Unlike Vietnamese or some other Asian cultures, the Japanese primarily consume cold rice in the form of sushi and rice balls. White rice, after being cooked and cooled, undergoes structural changes, gradually converting into resistant starch. This type of starch is not easily broken down, resulting in slower digestion, which helps prevent rapid spikes in blood sugar levels after eating and nourishes beneficial gut bacteria.
Groups consuming cold rice have lower blood sugar levels.
The American Journal of Nutrition also published a study on the impact of consuming cold versus hot rice on blood sugar levels. The experimental results indicated that the group eating cold rice had lower blood sugar levels. Consuming cold rice can slow down the body’s release and absorption of glucose, thereby controlling blood sugar levels.
However, for individuals with poor digestive function, eating cold rice may cause discomfort and weak absorption. Additionally, if rice is left to cool for an extended period and not stored properly, it may become contaminated and lead to food poisoning.
Therefore, for diabetic patients or those with high blood sugar, it is not necessary to eat cold rice to help lower blood sugar levels. Just pay attention to the following three points when cooking rice:
1. Replace a portion of white rice with whole grains and legumes
Mixed grain rice helps reduce sudden spikes in blood sugar. (Illustrative image).
Whole grains such as brown rice, barley, corn, oats, and legumes are rich in fiber, effectively slowing down the digestion of white rice and preventing it from being absorbed too quickly into the body, thereby reducing sudden increases in blood sugar levels.
2. Avoid adding fats to rice
Dishes like fried rice or stir-fried foods with a lot of oil may be delicious, but they contain large amounts of fat and calories. This can increase lipid levels in the blood as well as blood sugar levels after eating.
Additionally, it is advisable to limit the addition of spices to rice to control blood pressure and prevent cardiovascular diseases.

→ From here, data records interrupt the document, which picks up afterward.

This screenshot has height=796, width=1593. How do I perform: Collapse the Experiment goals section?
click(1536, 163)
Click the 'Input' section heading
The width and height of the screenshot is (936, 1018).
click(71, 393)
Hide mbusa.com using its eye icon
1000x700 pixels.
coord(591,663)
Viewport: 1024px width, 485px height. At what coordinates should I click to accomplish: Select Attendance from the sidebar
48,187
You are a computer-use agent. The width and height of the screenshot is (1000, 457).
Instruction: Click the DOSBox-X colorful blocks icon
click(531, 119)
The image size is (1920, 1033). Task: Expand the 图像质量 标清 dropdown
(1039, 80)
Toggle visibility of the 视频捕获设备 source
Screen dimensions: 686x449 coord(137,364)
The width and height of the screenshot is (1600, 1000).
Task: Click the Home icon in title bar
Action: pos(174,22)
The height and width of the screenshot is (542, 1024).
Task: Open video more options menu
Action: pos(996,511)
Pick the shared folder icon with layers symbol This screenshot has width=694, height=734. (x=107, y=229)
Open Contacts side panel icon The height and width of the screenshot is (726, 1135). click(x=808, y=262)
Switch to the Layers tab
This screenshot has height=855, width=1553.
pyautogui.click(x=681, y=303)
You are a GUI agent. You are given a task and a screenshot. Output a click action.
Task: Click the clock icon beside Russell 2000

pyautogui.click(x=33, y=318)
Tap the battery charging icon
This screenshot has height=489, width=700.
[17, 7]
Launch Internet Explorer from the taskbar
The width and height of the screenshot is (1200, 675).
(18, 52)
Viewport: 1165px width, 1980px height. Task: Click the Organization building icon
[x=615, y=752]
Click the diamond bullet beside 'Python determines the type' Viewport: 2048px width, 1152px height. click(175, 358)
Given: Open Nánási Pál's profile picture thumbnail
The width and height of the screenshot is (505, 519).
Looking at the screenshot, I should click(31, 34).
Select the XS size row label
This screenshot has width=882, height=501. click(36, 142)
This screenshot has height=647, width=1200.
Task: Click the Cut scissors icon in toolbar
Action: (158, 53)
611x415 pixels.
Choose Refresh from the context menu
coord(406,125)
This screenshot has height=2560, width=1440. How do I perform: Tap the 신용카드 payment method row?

3. Do not cook rice too soft
Soaking rice before cooking or cooking it with too much water for a long time can facilitate the gelatinization of the rice, causing the starch to absorb water and allowing enzymes to break down and disrupt the starch cell structure. This accelerates the digestion and absorption process once consumed, leading to a rapid increase in blood sugar levels.
Moreover, avoid reheating rice too many times. Excessive reheating can make the rice softer, which may cause higher blood sugar levels after eating. It is best to consume rice that has been cooked on the same day.